Dès avant notre arrivée à Brest, nous avions pris la décision qu’il ne s’agirait que d’une étape courte. En effet, nous souhaitons rester en mode voyage et non convoyage le plus longtemps possible. Nous prenons donc la décision de traverser la manche dès que possible et de rentrer en Belgique via la côte sud de l’Angleterre. Il semble que l’on puisse trouver du vent le mardi 27 juin pour traverser la manche, alors la décision est prise. Nous planifions le départ pour 17 heures afin de bénéficier du courant favorable dans le goulet de Brest et le chenal du Four. Le bateau est rapidement re-préparé et avitaillé. Nous passons ensuite à une étape un peu plus difficile, l’au revoir à Picasso et à La Perla. Ils organisent pour nous un petit goûter sur le ponton. Ces moments sont toujours difficiles et heureusement que le courant veille sur l’horaire afin que les adieux ne s’éternisent pas.
Nous nous arrêtons ponton « gasoil » pour faire le plein avant de partir sur l’Angleterre. En passant le pistolet de la pompe depuis le ponton jusqu’au bateau, je glisse malencontreusement sur un endroit où il devait y avoir du gasoil. Mon côté droit s’écrase sur le bord du ponton alors que je glisse dans l’eau. Philippe et Cédric qui sont heureusement présents me rattrapent. La douleur est si intense que je peux à peine respirer durant les premières minutes. Je refuse de me laisser abattre et encore moins d’annuler notre départ. Anne-Lise me donne deux anti-douleurs et termine le plein. Nous prenons le départ comme prévu.

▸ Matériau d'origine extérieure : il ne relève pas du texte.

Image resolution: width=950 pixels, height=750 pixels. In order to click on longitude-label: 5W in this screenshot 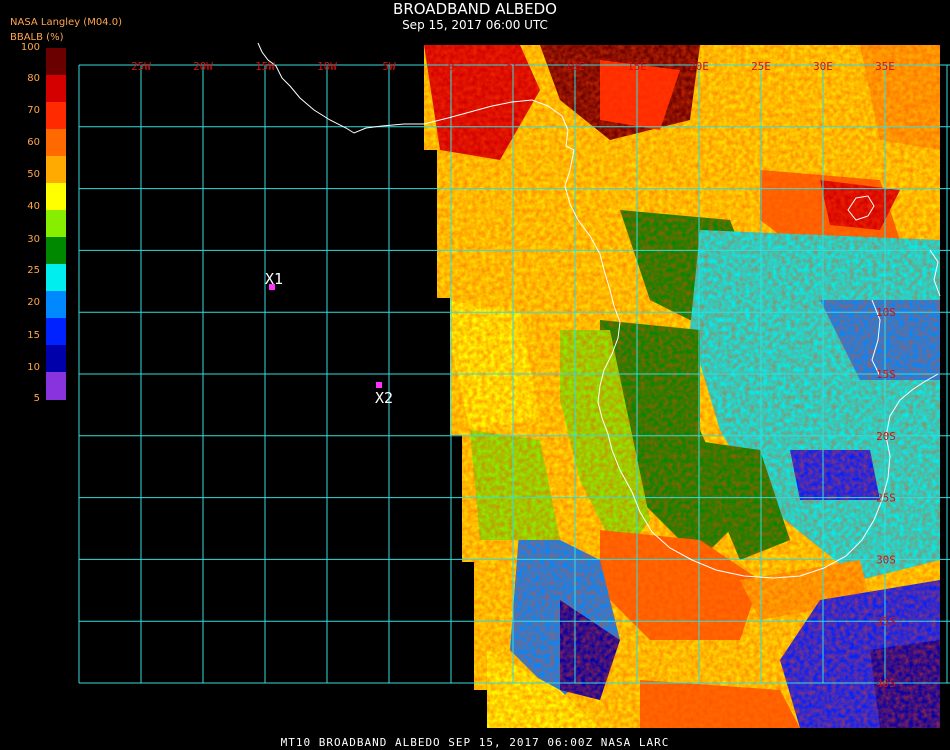, I will do `click(389, 66)`.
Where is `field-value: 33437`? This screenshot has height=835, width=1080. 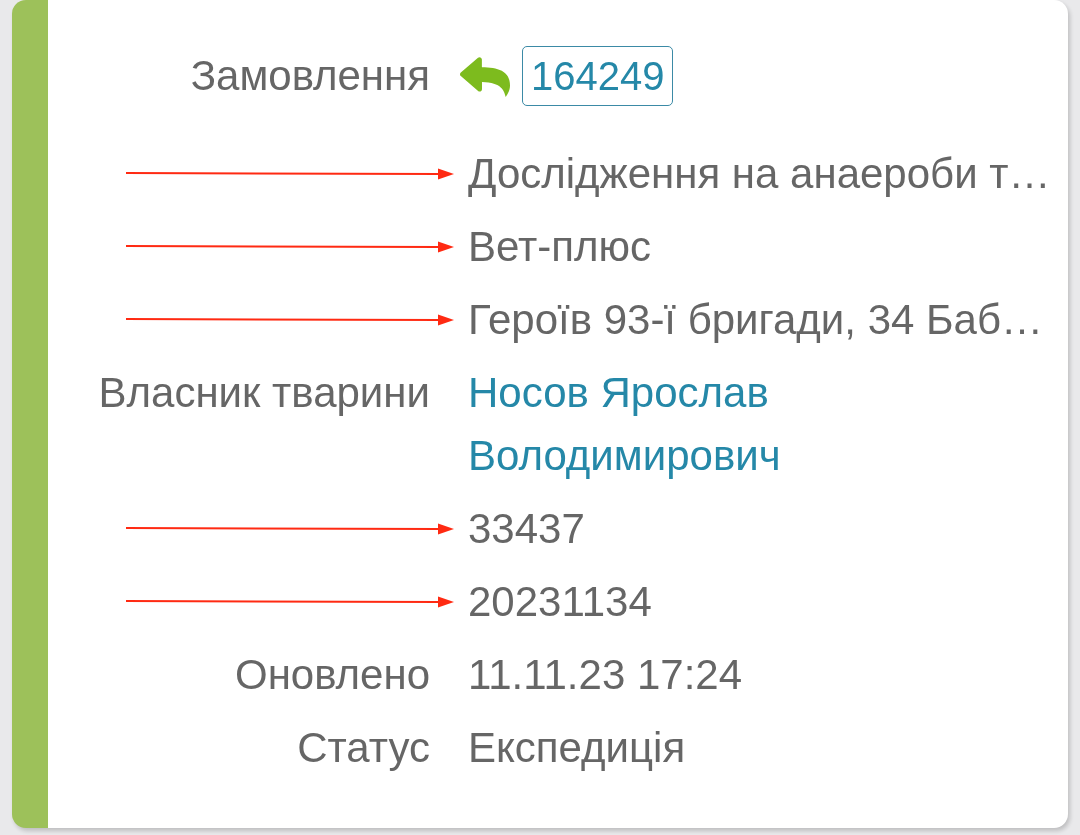 field-value: 33437 is located at coordinates (526, 529).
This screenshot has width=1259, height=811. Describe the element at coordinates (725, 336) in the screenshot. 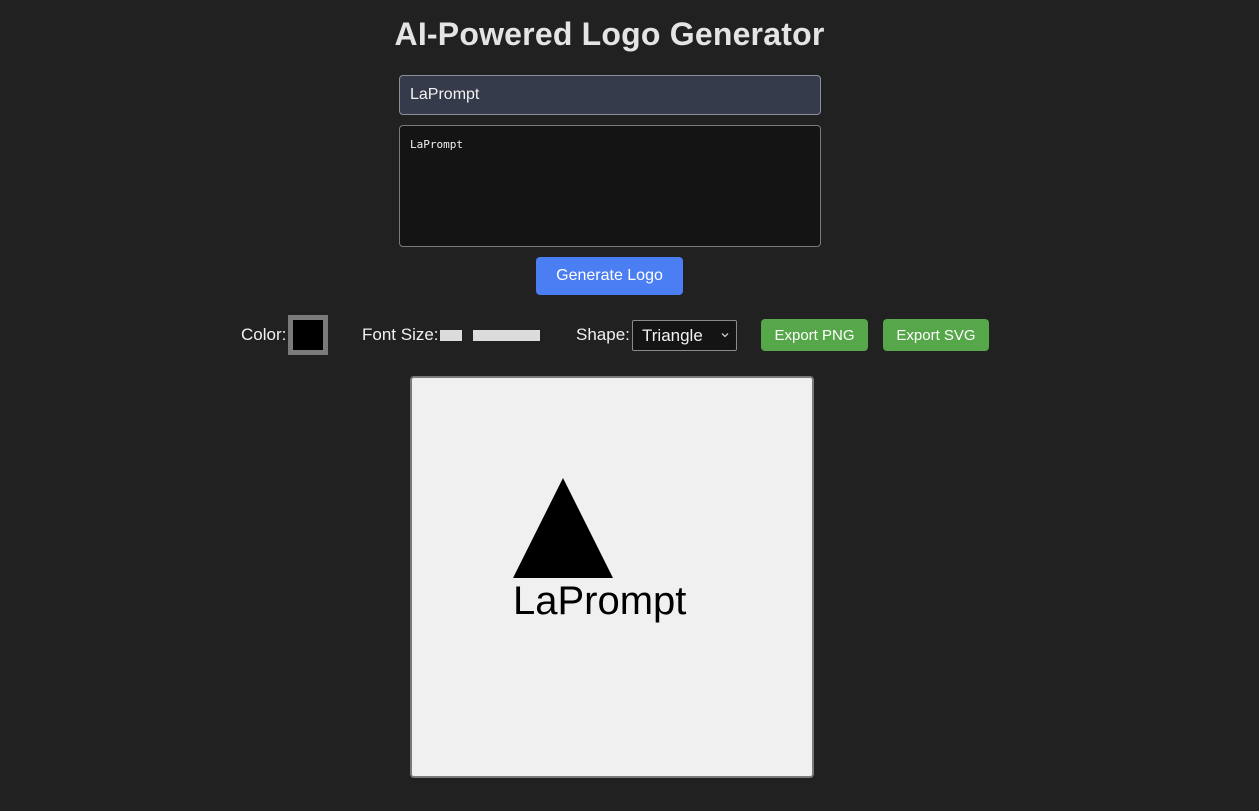

I see `chevron-down-icon` at that location.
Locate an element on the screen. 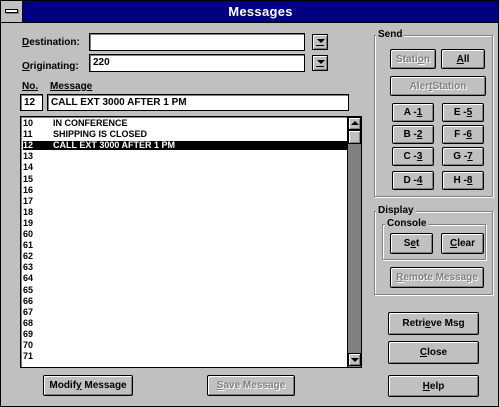  key-button-f6: F - 6 is located at coordinates (463, 134).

Nous commençons par tirer des bords pour sortir du goulet de Brest avec le vent de face. Chaque manœuvre réveille la douleur mais elle me paraît supportable. Une fois sorti du goulet, le vent est malheureusement aux abonnés absents. Nous allumons le moteur car nous savons qu’il faut impérativement avancer et sortir du chenal du Four avant la bascule de courant. Les prévisions annoncent le retour du vent dès la sortie du chenal du Four. Malheureusement, Éole se fait attendre. Nous jouons en fait au chat et à la souris toute le nuit avec le vent qui ne s’établit franchement qu’en début de matinée. Nous pouvons alors envoyer le spi et avancer à très bonne vitesse vers notre première destination outre manche, Fowey. Nous entrons dans l’embouchure vers 16h00 après une transmanche un peu désastreuse puisque nous totalisons presque 12 heures de moteur, ce qui n’est pas franchement le genre de la maison. Heureusement, la récompense est de taille. La rivière semble un havre de paix entourée de deux petits villages aux maisons colorées. Il y a par contre peu de places disponibles. Nous nous amarrons sur une bouée assez haut sur la rivière. Nous sommes fatigués mais heureux d’avoir traversé la manche et de retrouver l’ambiance des côtes britanniques. Les douleurs se réveillent avec le refroidissement de l’organisme. Je crains avoir une ou deux fractures de côte. Même si cela n’est pas très raisonnable, je décide de ne pas en parler à la faculté et de continuer le traitement antalgique. Je n’ai nullement envie de me voir interdire de naviguer.





Durant notre séjour à Fowey, le temps s’arrête quelque peu. Nous profitons de ballades dans la petite ville et le long du littoral, nous renouons avec les produits et la gastronomie anglaise. Nous restons au total quatre nuits dans l’embouchure de cette sympathique rivière.